La Priorité Couleur (Color Priority) : Ce paramètre définit le seuil de luminance du mode B au-delà duquel la couleur ne s'affichera pas. Une priorité élevée permet à la couleur de "recouvrir" les tissus hyperéchogènes (utile pour les petits vaisseaux), tandis qu'une priorité basse empêche la couleur de déborder sur les parois vasculaires hyperéchogènes.
La Persistance (Color Persistence) : Il s'agit d'un lissage temporel qui superpose les informations de flux de plusieurs images consécutives.

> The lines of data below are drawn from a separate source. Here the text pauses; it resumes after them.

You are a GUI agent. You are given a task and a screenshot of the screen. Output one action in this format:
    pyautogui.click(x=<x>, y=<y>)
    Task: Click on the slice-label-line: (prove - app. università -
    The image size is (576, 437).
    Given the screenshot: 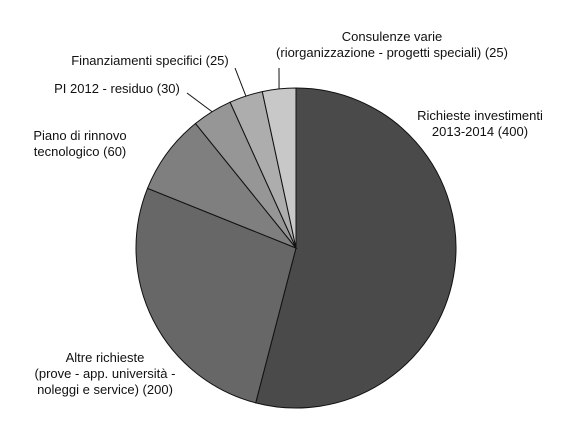 What is the action you would take?
    pyautogui.click(x=106, y=374)
    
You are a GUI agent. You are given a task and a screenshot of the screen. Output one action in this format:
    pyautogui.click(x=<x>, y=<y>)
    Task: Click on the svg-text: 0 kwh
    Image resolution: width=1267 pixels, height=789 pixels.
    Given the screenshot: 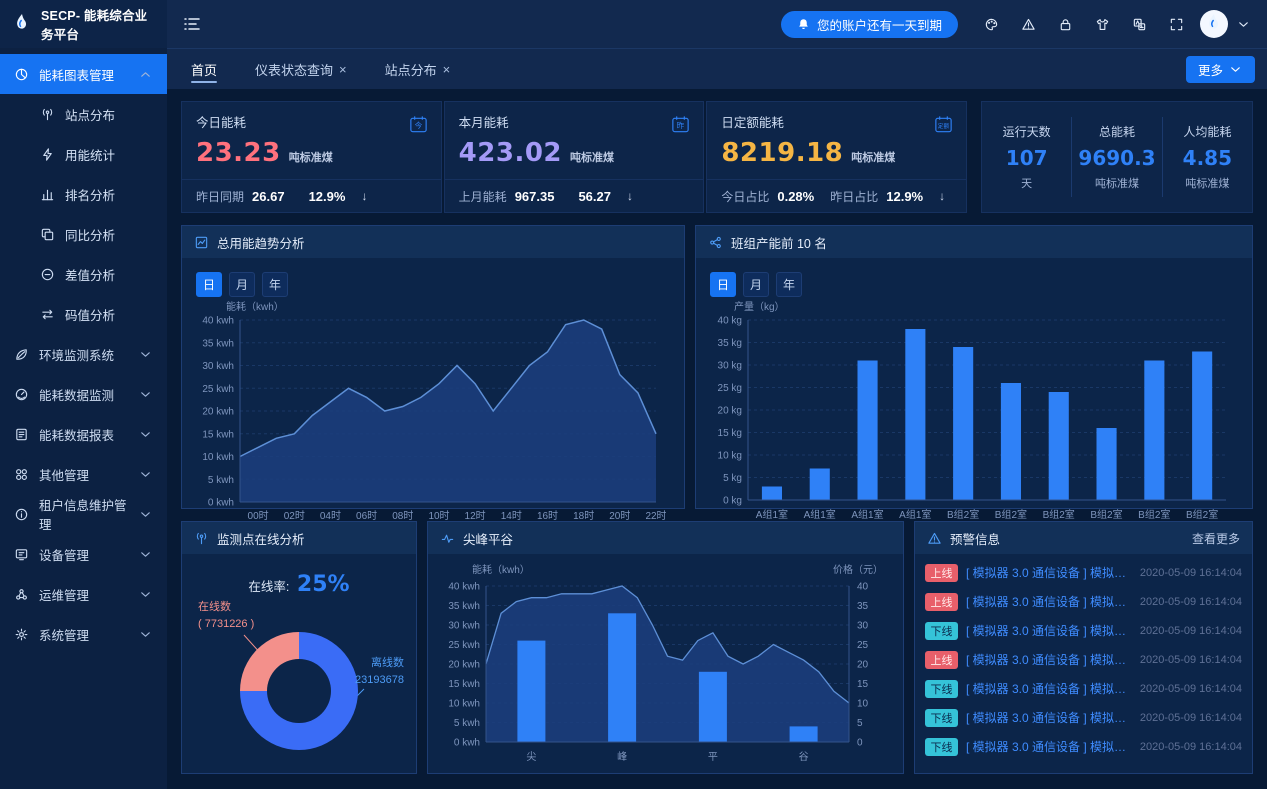 What is the action you would take?
    pyautogui.click(x=221, y=504)
    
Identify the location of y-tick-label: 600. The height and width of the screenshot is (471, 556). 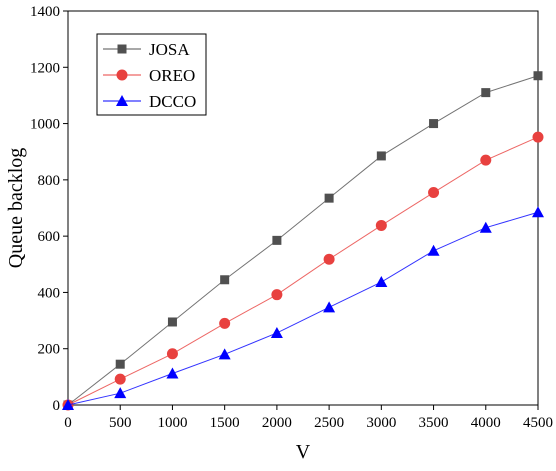
(50, 237).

Une persistance élevée est idéale pour remplir les vaisseaux à flux veineux lent et continu, mais elle doit être réduite au minimum pour les flux artériels pulsatiles afin de ne pas fausser la résolution temporelle.
D'autres réglages, encore plus fins, viendront compléter ces réglages de base, spécifiquement pour ajuster chacun des modes couleurs vitesse, énergie, microvasculaires, ou composites.
L'interaction subtile entre ces paramètres de réglage et leurs pièges respectifs fera l'objet d'un prochain contenu, afin de maîtriser parfaitement la console d'échographie face aux situations hémodynamiques les plus complexes.
Références
Rubin, J. M., et al. (1994). "Power Doppler US: a potentially useful alternative to mean frequency-based color Doppler US." Radiology, 190(3), 853-856.
Macé, E., et al. (2013). "Functional ultrasound imaging of the brain: theory and basic principles." IEEE Transactions on Ultrasonics, Ferroelectrics, and Frequency Control, 60(3), 492-506.
Demene, C., et al. (2015). "Spatiotemporal Clutter Filtering of Ultrafast Ultrasound Data Highly Increases Doppler and fUltrasound Sensitivity." IEEE Transactions on Medical Imaging, 34(11), 2271-2285.